Publishing Against the King: French Civil War Pamphlets

From 1648 to 1653 a civil war, known as the Fronde, raged in France, with the nobility and most of the people of France on one side, and the royal government under the child-king Louis XIV and his hated chief minister, Cardinal Mazarin, on the other. The main cause of this civil war was resentment towards the royal government’s encroachment on ancient liberties and increasing taxation, but the Frondeurs were divided into factions and ultimately defeated. “Fronde” means sling 1, which Parisian crowds used to smash the windows of Cardinal Mazarin’s supporters. The Fronde did not just take place on the battlefields; it was also a battle for minds, and the main weapon here were pamphlets, which came to be known as Mazarinades. The vast majority of these pamphlets were scathingly critical of the royal government, sometimes in scatological or pornographic terms.

An example of Mazarinade mocking Cardinal Mazarin's Italian origin and alluding to his supposed sexual relationship with the Queen Anne of Austria.

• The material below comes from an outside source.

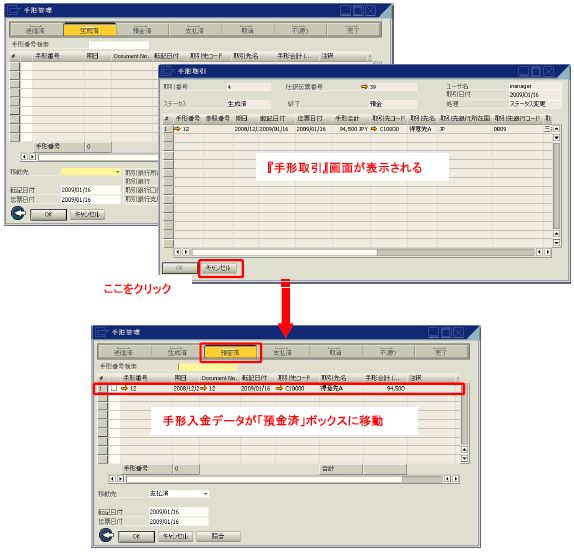This screenshot has width=574, height=553.
Task: Click the yellow 手形番号検索 search field
Action: [x=207, y=366]
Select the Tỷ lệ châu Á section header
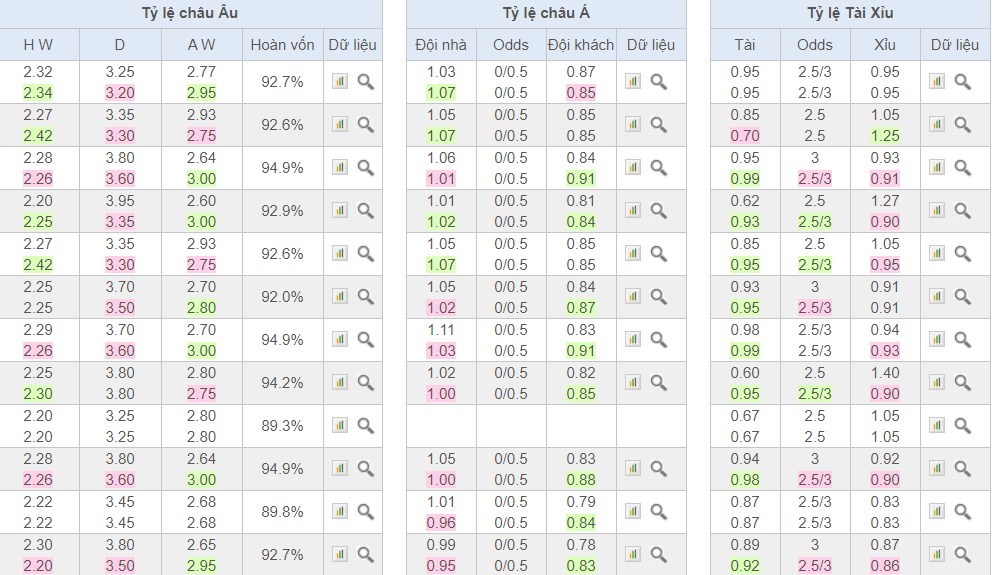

An example of Mazarinade mocking Cardinal Mazarin’s Italian origin and alluding to his supposed sexual relationship with the Queen Anne of Austria.

  1. The kind for throwing rocks, not the kind for broken arms.
  2. http://catalogue.bnf.fr/ark:/12148/cb13527881k/PUBLIC

Comments

It is exciting to hear that the Folger continues to collect in this area of pamphlet culture. As you point out, Caroline, some areas for new research include the role of the printer as editor and even ideologue, the involvement of women in the book trade, and comparison with other pamphlet cultures around Europe. That kind of crossing of political and national cultures has animated some Folger Institute programs of late. The Center for the History of British Political Thought has sponsored symposia on “networks of political exchange” and is planning another such big picture symposia for the near future. See also Kathryn Gucer’s “Beyond the Fronde: Jacques Cailloue’s Border-Crossing Books” in PBSA 109:2 (2015), just out. Gucer developed some of this work as an NEH long-term fellow at the Folger in 2010-11. She focuses on questions of the circulation of revolutionary ideas and what happens to them as they travel from place to place across channels of distribution that we can trace (at least in part).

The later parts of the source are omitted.